Correlation of each of the six transcription factors with each of the antioxidant or DNA repair genes was determined by Pearson's correlation following logarithmic transformation. The transformation was necessary due to the wide biological variation in expression of each gene among the individuals. Significance level was defined as p < 0.01 following Bonferroni adjustment for multiple comparison, specifically comparison of each of six transcription factors to each of the antioxidant or DNA repair genes. Comparison for significant differences between pairs of correlation coefficients was done by Fisher's Z-transformation test [16].
Analysis of the relationship between virtually-multiplexed transcript abundance data for each gene with age was assessed by Pearson's correlation, with gender by t-test, and with smoking history by ANOVA followed by Duncan's test.

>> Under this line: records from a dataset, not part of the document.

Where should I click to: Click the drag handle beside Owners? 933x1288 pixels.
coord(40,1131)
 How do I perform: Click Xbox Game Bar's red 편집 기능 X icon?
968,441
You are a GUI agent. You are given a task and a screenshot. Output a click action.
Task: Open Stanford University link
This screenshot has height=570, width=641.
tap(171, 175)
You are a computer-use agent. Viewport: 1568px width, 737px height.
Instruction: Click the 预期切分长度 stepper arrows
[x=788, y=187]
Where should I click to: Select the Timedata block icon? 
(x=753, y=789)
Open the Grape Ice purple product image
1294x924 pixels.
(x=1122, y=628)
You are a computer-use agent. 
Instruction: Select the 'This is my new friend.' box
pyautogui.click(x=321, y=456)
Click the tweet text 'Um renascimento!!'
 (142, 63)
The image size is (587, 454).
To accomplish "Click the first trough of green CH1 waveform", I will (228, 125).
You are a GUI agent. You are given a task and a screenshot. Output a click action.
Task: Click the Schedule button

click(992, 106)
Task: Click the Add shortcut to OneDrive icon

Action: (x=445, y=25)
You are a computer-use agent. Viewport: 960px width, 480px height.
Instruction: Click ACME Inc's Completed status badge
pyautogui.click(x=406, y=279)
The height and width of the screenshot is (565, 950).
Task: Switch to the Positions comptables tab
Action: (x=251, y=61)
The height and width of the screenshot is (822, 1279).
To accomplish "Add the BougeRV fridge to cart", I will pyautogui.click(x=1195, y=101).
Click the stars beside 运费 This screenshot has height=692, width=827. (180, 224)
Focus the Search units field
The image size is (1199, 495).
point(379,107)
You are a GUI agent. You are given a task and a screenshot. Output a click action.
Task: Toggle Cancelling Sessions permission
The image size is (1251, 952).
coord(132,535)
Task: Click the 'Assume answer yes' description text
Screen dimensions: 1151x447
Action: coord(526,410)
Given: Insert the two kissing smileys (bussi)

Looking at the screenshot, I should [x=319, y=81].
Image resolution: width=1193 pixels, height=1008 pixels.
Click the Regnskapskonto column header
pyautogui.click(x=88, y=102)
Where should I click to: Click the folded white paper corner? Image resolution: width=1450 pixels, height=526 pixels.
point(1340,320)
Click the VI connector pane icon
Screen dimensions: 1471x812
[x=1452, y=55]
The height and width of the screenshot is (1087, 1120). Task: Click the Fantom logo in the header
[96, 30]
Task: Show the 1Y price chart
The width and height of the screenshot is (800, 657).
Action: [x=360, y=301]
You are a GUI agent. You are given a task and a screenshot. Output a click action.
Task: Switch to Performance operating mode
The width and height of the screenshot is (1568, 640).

Transcription factor recognition site analysis
The El Dorado (Build 35) program from the Genomatix software package was used to locate the correlated genes within the genome and define 1101 base pairs of the promoter regions (1000 base pairs upstream of and 100 base pairs into the transcription start site) for each gene (Genomatix Software GmbH, Munich, Germany, [17]). The 1101 base pair sequences obtained from the El Dorado program then were used as the target sequences for putative transcription factor recognition site identification using the MatInspector Version 4.2 program, which yielded sites for 11 transcription factors (Genomatix Software GmbH, Munich, Germany, [17]). The parameters used were the standard (0.75) core similarity and the optimized matrix similarity [18]. StaRT-PCR reagents were optimized for ten of these transcription factors, including CEBPB, CEBPE, CEBPG, E2F1, E2F3, E2F4, E2F5, E2F6, EVI1, and PAX5. Four transcription factors were expressed at low and invariant levels among multiple NBEC samples and were therefore excluded from the study. The remaining six, CEBPB, CEBPG, E2F1, E2F3, E2F6, and EVI, were evaluated for correlation with an expanded group of ten antioxidant and six DNA repair genes.